Table 2. Pre-discharge pain score, length of hospital stays, and return to work in two groups: laparoscopy and laparotomy
|Pre-discharge pain score (mean ± SD)
||3.5 ± 1.2
||6.7 ± 1.0
|Length of hospital stay (hour, mean ± SD)
||29 ± 9
||44 ± 7
|Return to work (day, mean ± SD)
||6 ± 1
||12 ± 1
Most adnexal masses are benign masses that are detected by ultrasound and followed up. However, in some cases with clinical symptoms or findings in favor of malignancy, surgery is required. Each of the two methods of laparoscopy and laparotomy is used in these patients, each of which has its own advantages and disadvantages—the current study aimed at comparing the surgical characteristics of laparoscopy and laparotomy of adnexal masses. In most studies, it has been reported that the use of laparoscopy in adnexal masses is safe, associated with low surgery costs, less bleeding and complications, and shorter hospital stays (1, 8, 10-14). However, due to the use of more tools in this method, the duration and cost of surgery may be higher, as mentioned in various studies (9, 13-16). Our study also showed that although laparoscopy of adnexal masses is associated with longer surgery time and higher cost, however, the blood loss is much lower in this method. In our study, there was no need for blood transfusions. Other studies have reported low laparoscopic complications. The amount of bleeding and the need for blood transfusions have also been reported to be low (8, 12, 13). In our study, the length of hospital stay of patients in the laparoscopic group was shorter, and patients in this group returned to work earlier. These benefits of minimal injury surgical methods have been mentioned in other studies. In general, it can be said that due to fewer post-operative complications and shorter hospital stay in the laparoscopic method, intra-operative complications can be reduced by the surgeon’s experience. Therefore it can be used in the treatment of adnexal masses. However, the preferred approach should be determined based on the patient's condition and the type of disease.

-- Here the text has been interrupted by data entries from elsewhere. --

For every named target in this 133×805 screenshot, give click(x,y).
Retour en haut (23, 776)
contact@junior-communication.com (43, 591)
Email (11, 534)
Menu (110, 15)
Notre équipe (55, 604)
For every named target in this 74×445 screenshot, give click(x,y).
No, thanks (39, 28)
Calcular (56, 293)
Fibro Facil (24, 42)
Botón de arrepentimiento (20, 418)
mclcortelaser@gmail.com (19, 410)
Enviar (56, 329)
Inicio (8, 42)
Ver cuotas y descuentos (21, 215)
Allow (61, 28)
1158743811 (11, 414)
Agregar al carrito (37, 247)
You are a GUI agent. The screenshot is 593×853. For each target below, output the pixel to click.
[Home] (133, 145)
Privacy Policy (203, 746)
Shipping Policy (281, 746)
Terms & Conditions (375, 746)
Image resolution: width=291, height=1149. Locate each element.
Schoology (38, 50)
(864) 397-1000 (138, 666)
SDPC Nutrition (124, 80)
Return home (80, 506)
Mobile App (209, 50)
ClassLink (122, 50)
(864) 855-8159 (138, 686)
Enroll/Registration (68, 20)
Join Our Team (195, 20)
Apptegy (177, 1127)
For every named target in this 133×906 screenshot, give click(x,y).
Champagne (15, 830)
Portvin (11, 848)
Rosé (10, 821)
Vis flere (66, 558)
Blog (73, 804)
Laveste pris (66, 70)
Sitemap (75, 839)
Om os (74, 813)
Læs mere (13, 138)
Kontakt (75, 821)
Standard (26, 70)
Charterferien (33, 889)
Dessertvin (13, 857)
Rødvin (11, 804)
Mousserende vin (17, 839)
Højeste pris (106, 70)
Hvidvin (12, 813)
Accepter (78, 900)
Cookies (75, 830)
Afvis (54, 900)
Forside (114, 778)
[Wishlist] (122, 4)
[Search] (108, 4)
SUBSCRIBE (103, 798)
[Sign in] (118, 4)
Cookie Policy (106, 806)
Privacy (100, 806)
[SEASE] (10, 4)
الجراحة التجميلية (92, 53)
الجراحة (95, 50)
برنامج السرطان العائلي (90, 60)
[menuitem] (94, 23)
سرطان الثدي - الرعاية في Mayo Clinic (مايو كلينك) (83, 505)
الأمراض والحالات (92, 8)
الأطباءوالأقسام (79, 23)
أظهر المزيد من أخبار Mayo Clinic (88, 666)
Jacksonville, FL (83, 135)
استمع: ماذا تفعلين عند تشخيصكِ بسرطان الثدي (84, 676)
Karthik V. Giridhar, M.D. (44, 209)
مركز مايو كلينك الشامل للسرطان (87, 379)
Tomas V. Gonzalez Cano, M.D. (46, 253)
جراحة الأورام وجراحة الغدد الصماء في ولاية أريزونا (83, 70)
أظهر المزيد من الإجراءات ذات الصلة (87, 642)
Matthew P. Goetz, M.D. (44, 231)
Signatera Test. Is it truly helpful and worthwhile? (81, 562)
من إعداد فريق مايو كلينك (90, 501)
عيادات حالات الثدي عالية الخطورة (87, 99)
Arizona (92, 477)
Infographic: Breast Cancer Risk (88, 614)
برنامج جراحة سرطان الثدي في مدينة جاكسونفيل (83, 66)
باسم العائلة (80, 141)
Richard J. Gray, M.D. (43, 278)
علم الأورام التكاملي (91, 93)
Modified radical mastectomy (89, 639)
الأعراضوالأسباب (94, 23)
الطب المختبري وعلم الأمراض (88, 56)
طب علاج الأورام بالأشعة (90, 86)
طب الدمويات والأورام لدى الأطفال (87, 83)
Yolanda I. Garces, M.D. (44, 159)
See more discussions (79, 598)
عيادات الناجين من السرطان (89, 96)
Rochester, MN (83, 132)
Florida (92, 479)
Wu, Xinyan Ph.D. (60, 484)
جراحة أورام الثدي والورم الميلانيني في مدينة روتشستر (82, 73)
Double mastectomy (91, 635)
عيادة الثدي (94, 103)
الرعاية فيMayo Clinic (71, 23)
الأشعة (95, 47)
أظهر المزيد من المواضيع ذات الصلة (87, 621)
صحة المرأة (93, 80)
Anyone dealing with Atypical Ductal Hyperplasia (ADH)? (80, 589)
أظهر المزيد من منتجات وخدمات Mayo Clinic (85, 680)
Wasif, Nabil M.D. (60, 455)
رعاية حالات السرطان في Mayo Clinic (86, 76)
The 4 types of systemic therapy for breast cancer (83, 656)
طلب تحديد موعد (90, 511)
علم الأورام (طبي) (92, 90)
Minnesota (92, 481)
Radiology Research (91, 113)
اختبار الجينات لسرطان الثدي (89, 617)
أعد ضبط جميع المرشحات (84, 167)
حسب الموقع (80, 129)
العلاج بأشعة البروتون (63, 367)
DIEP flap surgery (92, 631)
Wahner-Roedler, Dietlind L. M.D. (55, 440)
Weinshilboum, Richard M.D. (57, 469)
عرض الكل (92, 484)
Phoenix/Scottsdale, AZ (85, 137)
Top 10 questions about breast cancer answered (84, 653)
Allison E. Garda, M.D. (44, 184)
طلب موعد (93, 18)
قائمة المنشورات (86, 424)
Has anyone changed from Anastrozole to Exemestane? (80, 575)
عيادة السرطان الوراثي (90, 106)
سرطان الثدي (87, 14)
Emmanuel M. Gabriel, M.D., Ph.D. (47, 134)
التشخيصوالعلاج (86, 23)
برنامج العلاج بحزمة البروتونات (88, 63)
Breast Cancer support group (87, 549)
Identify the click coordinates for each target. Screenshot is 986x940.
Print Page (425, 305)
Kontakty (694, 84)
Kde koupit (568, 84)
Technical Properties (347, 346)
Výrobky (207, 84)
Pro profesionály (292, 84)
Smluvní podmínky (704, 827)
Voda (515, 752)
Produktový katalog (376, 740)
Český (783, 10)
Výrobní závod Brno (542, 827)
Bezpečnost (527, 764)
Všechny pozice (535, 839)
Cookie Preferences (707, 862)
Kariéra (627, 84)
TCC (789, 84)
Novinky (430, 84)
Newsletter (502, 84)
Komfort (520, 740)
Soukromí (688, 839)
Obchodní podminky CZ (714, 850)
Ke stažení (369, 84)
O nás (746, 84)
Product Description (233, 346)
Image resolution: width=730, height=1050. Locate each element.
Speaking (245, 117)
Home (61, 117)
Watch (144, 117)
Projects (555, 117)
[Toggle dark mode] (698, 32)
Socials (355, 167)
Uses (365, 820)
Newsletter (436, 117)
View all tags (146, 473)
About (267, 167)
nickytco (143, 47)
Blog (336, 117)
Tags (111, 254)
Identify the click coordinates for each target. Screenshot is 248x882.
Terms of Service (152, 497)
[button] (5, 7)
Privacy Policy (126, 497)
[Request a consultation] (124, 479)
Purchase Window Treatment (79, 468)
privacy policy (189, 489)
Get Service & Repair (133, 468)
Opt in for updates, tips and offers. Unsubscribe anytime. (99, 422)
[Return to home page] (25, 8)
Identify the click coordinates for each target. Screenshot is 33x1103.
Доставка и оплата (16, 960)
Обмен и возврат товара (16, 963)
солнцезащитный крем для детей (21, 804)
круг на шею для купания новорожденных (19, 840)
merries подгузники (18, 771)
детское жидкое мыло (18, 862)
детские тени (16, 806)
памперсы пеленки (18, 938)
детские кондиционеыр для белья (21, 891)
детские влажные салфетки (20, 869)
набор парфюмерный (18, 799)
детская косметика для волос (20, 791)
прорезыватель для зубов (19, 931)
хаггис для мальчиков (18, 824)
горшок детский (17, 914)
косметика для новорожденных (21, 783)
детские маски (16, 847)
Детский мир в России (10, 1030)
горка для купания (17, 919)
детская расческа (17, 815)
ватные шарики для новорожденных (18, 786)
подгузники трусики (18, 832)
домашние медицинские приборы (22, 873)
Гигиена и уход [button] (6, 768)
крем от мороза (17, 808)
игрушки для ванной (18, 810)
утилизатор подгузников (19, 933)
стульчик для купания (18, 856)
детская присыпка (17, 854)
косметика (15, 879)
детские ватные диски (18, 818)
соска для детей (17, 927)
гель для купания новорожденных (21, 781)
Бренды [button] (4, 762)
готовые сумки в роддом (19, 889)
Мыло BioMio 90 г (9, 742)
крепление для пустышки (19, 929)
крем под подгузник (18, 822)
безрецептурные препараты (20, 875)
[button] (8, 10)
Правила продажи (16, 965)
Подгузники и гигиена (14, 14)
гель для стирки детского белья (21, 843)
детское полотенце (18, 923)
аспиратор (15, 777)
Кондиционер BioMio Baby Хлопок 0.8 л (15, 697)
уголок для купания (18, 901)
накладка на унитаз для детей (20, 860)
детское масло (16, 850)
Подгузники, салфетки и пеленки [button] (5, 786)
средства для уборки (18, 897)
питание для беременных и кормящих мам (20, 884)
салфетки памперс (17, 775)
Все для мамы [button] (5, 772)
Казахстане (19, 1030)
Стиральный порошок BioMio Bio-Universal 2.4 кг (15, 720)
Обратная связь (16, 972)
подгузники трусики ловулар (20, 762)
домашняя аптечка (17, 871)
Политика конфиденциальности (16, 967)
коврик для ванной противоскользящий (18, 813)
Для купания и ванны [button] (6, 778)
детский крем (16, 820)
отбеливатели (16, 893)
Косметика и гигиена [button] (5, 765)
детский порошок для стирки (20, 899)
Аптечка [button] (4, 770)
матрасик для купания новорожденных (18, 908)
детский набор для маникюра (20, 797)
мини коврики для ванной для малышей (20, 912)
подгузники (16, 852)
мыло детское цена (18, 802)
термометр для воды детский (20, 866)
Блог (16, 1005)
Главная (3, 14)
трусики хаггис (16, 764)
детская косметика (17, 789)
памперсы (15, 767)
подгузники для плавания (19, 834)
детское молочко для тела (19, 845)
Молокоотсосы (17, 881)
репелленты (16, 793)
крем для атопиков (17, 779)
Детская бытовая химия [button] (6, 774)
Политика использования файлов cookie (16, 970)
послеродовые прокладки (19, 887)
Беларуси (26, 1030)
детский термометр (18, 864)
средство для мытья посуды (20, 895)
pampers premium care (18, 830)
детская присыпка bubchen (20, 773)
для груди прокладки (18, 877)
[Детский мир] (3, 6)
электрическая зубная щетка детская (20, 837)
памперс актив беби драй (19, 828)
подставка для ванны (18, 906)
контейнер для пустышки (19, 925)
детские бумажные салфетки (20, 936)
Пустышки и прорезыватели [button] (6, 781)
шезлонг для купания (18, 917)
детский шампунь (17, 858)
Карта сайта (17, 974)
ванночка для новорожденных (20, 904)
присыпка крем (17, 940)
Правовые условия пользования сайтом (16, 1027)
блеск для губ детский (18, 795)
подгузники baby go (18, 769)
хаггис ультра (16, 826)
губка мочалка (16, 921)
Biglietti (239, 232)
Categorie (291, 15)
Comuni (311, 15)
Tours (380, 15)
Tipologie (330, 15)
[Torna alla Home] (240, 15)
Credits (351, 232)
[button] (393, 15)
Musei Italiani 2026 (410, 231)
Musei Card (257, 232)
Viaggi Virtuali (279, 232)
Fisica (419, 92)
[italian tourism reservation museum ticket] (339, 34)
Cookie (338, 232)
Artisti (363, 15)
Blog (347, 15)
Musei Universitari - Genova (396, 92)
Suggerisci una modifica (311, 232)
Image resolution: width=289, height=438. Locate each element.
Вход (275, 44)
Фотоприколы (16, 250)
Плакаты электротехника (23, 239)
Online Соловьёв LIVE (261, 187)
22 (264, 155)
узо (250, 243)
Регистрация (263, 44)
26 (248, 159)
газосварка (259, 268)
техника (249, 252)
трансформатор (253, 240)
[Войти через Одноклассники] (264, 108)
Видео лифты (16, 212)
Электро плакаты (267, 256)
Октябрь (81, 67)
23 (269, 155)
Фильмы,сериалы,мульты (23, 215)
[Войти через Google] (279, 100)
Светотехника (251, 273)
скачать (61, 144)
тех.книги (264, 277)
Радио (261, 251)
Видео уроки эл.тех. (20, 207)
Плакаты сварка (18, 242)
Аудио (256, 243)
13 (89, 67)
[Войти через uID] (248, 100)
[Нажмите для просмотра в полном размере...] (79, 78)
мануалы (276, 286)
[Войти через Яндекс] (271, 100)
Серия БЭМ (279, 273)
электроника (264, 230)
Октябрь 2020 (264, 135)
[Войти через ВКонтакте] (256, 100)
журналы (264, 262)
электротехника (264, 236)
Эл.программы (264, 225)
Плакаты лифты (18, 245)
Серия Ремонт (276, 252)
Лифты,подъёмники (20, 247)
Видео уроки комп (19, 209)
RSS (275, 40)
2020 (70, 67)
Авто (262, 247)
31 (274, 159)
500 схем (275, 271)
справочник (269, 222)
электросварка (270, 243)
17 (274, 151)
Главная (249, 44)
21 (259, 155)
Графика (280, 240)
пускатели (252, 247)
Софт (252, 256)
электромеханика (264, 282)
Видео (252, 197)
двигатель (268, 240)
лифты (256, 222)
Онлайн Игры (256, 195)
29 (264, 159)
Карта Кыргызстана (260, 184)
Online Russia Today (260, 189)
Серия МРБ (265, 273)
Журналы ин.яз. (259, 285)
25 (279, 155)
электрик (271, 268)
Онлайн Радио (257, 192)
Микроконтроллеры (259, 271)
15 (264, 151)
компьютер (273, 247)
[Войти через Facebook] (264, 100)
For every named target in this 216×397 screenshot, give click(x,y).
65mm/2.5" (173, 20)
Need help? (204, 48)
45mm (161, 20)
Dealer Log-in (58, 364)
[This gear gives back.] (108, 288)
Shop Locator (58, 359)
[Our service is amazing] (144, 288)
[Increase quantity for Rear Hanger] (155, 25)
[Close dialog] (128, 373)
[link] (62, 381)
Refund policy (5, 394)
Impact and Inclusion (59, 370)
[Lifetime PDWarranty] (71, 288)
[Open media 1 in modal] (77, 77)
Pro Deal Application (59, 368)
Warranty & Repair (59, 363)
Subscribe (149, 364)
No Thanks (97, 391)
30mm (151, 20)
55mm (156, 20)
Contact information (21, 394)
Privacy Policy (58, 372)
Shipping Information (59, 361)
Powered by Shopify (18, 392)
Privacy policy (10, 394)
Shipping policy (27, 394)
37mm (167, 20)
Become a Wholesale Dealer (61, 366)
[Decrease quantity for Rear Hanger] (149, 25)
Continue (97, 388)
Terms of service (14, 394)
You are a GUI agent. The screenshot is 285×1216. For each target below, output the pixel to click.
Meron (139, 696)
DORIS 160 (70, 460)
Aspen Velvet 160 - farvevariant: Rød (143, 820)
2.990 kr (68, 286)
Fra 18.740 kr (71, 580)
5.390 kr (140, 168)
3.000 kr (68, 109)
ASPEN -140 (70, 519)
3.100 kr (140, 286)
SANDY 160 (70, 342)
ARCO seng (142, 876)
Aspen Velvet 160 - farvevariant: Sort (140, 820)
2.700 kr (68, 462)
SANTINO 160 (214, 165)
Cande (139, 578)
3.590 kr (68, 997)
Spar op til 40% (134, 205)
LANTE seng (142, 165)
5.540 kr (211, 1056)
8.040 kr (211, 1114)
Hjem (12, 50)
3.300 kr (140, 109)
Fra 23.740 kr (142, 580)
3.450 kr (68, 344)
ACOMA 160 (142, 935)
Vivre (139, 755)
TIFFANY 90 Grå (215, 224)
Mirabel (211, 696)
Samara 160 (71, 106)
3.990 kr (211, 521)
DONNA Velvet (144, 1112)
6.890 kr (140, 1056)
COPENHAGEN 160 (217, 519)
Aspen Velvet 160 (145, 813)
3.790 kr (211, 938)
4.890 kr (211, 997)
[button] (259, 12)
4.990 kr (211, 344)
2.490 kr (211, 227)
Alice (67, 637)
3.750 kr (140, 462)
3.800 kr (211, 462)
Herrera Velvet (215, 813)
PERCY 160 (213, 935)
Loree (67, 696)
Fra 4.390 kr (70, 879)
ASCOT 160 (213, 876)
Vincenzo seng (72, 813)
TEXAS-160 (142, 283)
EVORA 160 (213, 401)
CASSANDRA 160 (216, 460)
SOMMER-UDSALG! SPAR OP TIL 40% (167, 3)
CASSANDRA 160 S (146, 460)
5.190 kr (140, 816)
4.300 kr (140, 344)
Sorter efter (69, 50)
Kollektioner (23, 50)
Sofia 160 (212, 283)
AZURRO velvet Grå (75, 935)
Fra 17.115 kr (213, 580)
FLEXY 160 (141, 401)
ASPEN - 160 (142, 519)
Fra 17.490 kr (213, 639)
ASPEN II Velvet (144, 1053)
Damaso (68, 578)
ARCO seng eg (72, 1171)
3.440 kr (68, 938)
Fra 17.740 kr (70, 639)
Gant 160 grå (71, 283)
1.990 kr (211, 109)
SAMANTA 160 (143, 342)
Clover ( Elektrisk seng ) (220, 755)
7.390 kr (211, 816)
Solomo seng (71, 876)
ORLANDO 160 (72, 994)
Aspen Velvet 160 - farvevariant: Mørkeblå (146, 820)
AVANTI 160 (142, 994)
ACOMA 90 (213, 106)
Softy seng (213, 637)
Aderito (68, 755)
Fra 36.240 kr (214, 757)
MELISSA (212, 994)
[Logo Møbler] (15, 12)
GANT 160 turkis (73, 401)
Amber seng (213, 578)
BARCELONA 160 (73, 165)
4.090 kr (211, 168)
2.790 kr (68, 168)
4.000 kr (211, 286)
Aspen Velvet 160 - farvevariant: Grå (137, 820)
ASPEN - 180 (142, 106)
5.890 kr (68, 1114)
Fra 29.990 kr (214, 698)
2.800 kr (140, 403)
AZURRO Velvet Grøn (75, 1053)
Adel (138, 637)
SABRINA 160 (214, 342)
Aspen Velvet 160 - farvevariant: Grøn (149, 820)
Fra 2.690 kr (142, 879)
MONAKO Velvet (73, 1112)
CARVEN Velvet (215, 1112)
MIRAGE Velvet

The findings of the present study showed that the use of laparoscopy in surgery of adnexal masses is associated with longer operation time and anesthesia as well as higher operating costs. However, this procedure is associated with minor intra-operative bleeding, shorter hospital stay, and earlier return to work. Therefore, it can be concluded that laparoscopy in adnexal masses is better than laparotomy, and this method is recommended if there are suitable conditions.
The authors would like to thank all the patients who participated in this study.
All authors designed the study, collected the research data, analyzed the data, revised the manuscript, and approved the final version.
Conflicts of Interest
The authors have declared no conflict of interest.